Теперь Лабух уже не чувствовал себя маленьким ребенком, вовсе нет. Перед органистом стоял слегка оглушенный падением, нескладный, готовый надерзить, а то и подраться, подросток, вооруженный самодельной боевой семистрункой. А неумолимый и бесчувственный Йохан, как ни в чем не бывало, продолжал шагать вперед, так что Лабуху пришлось пятиться задом, чтобы снова не попасть в шарманку. Лабух отчаянно взмахнул штык-грифом, чтобы разнести колдовской ящик в мелкие щепки, но почему-то промахнулся, и шарманка, плотоядно хлюпнув, снова втянула его в себя. На этот раз падение было таким стремительным, что у Лабуха свело живот. Приземлившись, Лабух не удержался и упал на колени посреди широкого хайвэя, простроченного белыми разделительными полосами. Справа и слева с ревом проносились автомобили, а прямо перед ним ждал улыбающийся как лунатик, Йохан с неизменной шарманкой на груди.
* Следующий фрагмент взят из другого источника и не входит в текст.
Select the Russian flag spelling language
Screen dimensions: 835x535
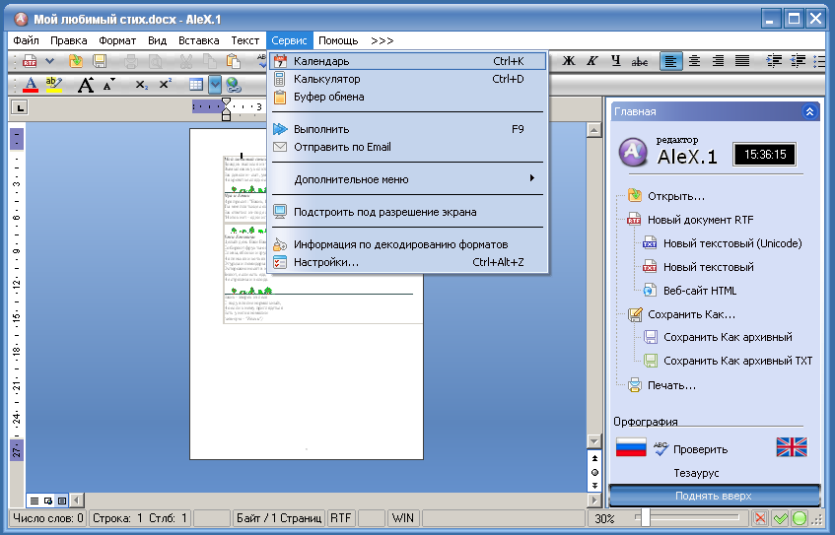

Так продолжалось бессчетное количество раз. Жутко ныли расплющенные ступни. Лабух уже потерял счет вложенным друг в друга матрешечным мирам, понимая только, что с каждым новым падением в шарманку он становится все старше и тяжелее. Игрушечный дирипар теперь почти не тормозил его и Лабух понял, что вот-вот разобьется, но по-прежнему с отчаянием ребенка цеплялся за веревочку. Наконец, когда он в очередной раз со свистом рассекал воздух, под ним открылась сверкающая радугами равнина, а вдали нарисовался туманный полупрозрачный город.

По равнине, не разбирая дороги, шагал человек со старой боевой гитарой на перевязи и знакомой черной кошкой на плече. Лабух засмеялся, бросил ненужный дирипар и, качнув успевшими отрасти за время бесчисленных падений крыльями, устремился вниз. Наконец-то я себя нашел, подумал он, тормозя так, что встречный ветер выворачивал маховые перья, и проснулся.
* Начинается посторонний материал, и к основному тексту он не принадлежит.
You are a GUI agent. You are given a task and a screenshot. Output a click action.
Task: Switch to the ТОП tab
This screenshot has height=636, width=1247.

Проснувшийся Лабух еще раз посмотрел на Дайану. Дайана спала красиво. Дайана все делала красиво.

«Ну и ладно, пусть себе спит, — подумал Лабух, натягивая джинсы и накидывая куртку на голое тело. — Жаль только, что я проспал отплытие, хорошо, что хотя бы к взлету успел».

Он вышел на палубу и оперся на резные перильца. Дирипар величественно двигался по широкой дуге, решительно и мощно выгребая на стрежень. Речная вода ранним утром была удивительно спокойной, неторопливо шлепающие по воде плицы гребных колес оставляли за собой мелкие водовороты, которые убегали за корму, обозначая след дирипара, чуть более светлый, чем остальная река. Было свежо, но Лабух не стал возвращаться в каюту, а только запахнул куртку. Пропустить взлет ему не хотелось, и вообще, как можно пропустить взлет?